### DATA LINES

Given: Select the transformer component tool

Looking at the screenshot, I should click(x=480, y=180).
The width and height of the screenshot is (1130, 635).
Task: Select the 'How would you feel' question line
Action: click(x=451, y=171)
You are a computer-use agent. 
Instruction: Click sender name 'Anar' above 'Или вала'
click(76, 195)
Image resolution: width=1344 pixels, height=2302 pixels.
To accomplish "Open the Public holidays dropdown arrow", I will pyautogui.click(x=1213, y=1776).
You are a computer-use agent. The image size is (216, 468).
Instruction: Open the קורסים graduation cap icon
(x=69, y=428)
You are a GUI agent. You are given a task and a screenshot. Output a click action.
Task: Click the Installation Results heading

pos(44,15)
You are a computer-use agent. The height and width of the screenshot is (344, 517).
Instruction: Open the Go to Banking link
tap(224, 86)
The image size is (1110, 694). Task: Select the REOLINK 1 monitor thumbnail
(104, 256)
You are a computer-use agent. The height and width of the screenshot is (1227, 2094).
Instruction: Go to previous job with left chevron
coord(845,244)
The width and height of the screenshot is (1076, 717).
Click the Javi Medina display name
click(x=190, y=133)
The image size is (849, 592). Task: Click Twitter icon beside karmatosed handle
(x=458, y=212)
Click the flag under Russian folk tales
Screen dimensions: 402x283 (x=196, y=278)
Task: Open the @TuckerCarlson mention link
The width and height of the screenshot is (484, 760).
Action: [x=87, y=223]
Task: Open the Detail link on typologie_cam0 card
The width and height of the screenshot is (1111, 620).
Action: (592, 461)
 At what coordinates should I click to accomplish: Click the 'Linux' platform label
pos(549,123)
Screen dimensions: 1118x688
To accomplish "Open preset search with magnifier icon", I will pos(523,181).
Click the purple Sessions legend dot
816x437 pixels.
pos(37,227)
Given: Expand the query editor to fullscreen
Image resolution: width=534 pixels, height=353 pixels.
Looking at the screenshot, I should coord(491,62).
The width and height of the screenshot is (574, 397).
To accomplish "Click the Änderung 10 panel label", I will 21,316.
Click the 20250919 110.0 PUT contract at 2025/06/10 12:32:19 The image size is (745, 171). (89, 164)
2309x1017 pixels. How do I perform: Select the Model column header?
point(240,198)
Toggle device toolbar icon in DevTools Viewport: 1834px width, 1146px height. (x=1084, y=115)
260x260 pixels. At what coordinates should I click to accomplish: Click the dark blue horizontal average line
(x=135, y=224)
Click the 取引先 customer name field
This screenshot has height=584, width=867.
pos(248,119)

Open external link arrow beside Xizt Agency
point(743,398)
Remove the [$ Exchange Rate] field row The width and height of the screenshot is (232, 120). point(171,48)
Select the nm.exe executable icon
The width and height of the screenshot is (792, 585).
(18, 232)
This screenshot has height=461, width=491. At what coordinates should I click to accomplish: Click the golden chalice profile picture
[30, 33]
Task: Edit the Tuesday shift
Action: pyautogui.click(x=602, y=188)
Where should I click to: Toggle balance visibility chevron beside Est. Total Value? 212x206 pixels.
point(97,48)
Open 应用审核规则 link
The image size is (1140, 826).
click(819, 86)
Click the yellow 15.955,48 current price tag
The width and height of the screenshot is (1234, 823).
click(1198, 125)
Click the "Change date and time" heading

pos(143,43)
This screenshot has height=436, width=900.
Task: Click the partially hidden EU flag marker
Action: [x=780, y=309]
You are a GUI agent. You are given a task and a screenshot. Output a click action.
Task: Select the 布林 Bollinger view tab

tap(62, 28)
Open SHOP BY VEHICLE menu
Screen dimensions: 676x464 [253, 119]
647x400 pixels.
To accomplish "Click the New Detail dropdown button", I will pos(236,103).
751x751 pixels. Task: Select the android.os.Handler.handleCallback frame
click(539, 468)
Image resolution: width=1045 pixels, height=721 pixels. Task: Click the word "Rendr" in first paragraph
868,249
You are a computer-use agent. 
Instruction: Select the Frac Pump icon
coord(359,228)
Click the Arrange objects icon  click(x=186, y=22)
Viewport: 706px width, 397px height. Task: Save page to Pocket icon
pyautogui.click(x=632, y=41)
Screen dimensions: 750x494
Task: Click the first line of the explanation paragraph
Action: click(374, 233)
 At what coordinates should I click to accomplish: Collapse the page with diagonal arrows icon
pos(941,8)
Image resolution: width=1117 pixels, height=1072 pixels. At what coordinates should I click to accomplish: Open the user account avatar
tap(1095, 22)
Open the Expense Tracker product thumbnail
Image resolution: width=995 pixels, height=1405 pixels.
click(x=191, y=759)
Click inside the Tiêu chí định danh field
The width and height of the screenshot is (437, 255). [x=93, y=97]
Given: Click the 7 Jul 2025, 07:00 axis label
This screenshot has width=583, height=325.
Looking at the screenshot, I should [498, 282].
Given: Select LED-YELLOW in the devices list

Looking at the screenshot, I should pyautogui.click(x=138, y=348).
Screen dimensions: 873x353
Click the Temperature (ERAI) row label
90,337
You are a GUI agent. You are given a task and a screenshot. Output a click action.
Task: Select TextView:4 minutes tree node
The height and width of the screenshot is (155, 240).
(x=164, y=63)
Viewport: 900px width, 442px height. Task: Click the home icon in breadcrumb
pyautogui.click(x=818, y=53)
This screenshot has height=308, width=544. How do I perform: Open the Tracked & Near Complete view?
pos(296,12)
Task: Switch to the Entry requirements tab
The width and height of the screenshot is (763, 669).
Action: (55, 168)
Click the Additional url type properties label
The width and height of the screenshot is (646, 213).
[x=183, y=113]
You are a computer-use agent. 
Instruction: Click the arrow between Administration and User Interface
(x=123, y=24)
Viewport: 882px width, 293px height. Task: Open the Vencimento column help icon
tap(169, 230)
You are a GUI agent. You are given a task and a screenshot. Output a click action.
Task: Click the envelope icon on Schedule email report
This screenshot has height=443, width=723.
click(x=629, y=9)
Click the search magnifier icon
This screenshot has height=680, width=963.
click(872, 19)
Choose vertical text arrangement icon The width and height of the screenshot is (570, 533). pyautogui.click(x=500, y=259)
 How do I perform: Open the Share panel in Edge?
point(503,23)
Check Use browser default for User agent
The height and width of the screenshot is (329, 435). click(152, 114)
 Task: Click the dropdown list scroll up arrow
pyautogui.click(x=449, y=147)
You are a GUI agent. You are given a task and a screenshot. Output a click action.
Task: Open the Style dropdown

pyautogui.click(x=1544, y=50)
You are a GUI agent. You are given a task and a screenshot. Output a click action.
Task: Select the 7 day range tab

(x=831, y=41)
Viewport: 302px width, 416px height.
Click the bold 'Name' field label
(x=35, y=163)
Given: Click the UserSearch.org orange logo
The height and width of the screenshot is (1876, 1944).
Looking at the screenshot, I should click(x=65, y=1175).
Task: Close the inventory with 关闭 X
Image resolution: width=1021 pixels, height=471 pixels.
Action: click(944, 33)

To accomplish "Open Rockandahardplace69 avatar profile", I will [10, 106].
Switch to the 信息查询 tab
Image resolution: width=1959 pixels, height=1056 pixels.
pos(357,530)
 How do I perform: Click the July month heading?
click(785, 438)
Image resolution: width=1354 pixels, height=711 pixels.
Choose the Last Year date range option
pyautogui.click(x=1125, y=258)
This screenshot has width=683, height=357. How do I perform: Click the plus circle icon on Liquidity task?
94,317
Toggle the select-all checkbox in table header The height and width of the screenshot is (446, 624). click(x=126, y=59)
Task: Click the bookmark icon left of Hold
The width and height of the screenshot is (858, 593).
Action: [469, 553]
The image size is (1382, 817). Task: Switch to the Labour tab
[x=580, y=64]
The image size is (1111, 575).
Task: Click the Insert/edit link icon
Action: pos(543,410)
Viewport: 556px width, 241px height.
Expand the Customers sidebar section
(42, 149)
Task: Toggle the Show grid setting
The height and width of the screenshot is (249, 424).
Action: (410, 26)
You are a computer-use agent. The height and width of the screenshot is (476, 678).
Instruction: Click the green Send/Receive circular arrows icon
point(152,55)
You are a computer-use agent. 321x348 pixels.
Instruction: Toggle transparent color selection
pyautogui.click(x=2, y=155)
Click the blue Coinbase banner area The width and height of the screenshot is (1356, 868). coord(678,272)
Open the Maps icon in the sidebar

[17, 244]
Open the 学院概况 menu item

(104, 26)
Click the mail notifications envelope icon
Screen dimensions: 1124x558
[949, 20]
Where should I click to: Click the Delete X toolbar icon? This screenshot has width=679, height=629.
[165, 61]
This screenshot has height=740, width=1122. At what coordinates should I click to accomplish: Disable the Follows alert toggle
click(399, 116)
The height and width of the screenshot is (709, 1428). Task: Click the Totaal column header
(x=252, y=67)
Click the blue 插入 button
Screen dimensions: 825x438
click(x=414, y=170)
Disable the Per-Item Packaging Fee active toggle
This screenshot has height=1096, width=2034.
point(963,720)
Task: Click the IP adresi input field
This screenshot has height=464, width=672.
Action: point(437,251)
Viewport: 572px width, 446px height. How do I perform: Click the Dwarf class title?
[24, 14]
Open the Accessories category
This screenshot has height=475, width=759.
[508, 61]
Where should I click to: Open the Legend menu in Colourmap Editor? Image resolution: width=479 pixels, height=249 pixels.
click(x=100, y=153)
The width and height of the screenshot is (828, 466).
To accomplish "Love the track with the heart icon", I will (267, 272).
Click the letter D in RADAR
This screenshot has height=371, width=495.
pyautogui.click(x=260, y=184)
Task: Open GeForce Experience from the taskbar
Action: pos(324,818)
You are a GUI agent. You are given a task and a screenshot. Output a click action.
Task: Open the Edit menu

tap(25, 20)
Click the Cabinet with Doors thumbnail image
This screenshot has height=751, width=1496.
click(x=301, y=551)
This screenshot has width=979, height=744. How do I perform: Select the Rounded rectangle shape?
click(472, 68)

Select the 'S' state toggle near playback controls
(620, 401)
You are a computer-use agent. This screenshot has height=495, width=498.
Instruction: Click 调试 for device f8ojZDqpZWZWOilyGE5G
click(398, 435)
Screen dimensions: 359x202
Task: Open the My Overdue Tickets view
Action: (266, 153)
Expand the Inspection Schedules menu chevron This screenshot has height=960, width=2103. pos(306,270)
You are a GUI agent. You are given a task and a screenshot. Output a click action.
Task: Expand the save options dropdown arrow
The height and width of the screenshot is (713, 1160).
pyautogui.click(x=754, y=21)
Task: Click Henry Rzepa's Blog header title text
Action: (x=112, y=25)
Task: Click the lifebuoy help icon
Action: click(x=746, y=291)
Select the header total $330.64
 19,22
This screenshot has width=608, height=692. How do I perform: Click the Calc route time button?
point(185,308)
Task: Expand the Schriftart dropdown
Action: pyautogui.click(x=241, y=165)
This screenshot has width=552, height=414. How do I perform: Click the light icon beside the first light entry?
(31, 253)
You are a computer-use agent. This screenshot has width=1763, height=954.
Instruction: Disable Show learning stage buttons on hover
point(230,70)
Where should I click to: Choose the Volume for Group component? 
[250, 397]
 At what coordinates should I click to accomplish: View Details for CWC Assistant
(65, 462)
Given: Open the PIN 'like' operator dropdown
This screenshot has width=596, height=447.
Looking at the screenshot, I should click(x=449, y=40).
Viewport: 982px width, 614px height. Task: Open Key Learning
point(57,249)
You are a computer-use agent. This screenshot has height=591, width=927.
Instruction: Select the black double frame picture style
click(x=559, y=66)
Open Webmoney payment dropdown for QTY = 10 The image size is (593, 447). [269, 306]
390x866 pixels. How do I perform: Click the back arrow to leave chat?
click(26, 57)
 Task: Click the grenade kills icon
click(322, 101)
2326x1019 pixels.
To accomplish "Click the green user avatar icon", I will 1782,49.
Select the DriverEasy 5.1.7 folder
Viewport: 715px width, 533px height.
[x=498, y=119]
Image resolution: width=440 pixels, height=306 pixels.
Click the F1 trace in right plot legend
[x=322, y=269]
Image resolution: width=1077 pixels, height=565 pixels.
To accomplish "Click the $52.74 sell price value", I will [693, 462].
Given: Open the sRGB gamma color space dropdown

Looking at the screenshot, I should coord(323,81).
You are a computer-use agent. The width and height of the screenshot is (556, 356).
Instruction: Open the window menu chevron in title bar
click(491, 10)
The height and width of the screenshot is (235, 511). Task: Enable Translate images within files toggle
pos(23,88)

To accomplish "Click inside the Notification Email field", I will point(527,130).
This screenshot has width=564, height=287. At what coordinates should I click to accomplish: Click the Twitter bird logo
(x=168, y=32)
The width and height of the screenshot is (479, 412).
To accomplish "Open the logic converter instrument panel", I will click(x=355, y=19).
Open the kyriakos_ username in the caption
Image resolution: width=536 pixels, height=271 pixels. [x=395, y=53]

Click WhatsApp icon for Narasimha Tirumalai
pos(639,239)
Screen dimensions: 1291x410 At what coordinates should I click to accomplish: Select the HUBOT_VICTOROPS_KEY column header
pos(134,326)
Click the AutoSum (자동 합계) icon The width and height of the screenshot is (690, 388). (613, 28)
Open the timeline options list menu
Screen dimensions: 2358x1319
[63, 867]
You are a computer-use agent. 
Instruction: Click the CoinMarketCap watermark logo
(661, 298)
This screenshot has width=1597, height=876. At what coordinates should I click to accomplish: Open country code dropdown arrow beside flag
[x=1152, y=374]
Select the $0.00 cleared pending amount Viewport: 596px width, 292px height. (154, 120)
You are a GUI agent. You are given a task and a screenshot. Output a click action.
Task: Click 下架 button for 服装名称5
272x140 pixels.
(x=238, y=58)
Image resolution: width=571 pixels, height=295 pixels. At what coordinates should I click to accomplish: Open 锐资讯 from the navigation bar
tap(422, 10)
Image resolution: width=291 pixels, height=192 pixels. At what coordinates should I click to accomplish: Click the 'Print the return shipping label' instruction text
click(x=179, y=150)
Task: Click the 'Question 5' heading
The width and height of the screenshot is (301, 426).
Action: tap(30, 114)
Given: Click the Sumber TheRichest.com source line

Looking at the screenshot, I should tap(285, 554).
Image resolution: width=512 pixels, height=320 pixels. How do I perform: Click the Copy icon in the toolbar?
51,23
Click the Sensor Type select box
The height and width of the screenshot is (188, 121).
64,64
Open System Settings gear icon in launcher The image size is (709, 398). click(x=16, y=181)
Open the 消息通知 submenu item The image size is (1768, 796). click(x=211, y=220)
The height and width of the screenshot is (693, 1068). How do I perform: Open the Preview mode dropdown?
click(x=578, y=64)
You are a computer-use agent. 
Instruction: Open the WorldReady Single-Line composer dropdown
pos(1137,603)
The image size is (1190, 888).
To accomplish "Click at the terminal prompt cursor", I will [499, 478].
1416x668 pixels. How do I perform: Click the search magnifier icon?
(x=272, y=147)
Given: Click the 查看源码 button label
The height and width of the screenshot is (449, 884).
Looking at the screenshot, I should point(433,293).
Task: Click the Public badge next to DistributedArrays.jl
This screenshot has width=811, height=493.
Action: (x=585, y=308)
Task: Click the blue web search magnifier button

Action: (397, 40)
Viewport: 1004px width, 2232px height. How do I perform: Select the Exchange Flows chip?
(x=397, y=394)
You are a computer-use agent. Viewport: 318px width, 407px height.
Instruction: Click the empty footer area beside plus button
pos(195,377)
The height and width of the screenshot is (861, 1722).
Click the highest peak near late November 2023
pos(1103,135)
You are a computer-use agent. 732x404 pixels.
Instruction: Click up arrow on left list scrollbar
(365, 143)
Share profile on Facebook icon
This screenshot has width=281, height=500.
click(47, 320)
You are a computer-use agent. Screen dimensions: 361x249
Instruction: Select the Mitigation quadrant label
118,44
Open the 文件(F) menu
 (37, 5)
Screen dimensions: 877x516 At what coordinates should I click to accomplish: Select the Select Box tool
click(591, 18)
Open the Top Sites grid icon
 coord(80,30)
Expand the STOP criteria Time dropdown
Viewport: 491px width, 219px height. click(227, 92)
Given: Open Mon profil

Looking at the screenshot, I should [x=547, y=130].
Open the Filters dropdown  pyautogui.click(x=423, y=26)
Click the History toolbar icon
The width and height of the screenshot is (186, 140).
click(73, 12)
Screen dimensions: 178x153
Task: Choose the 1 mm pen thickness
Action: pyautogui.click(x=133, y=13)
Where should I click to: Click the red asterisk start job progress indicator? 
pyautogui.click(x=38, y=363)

### DIRECTIONS
Reproduce the entries above verbatim, from the line containing "Open the kyriakos_ username in the caption" through the line containing "tap(422, 10)", with both of those lines included.

### FULL ANSWER
Open the kyriakos_ username in the caption
Image resolution: width=536 pixels, height=271 pixels. [x=395, y=53]

Click WhatsApp icon for Narasimha Tirumalai
pos(639,239)
Screen dimensions: 1291x410 At what coordinates should I click to accomplish: Select the HUBOT_VICTOROPS_KEY column header
pos(134,326)
Click the AutoSum (자동 합계) icon The width and height of the screenshot is (690, 388). (613, 28)
Open the timeline options list menu
Screen dimensions: 2358x1319
[63, 867]
You are a computer-use agent. 
Instruction: Click the CoinMarketCap watermark logo
(661, 298)
This screenshot has width=1597, height=876. At what coordinates should I click to accomplish: Open country code dropdown arrow beside flag
[x=1152, y=374]
Select the $0.00 cleared pending amount Viewport: 596px width, 292px height. (154, 120)
You are a GUI agent. You are given a task and a screenshot. Output a click action.
Task: Click 下架 button for 服装名称5
272x140 pixels.
(x=238, y=58)
Image resolution: width=571 pixels, height=295 pixels. At what coordinates should I click to accomplish: Open 锐资讯 from the navigation bar
tap(422, 10)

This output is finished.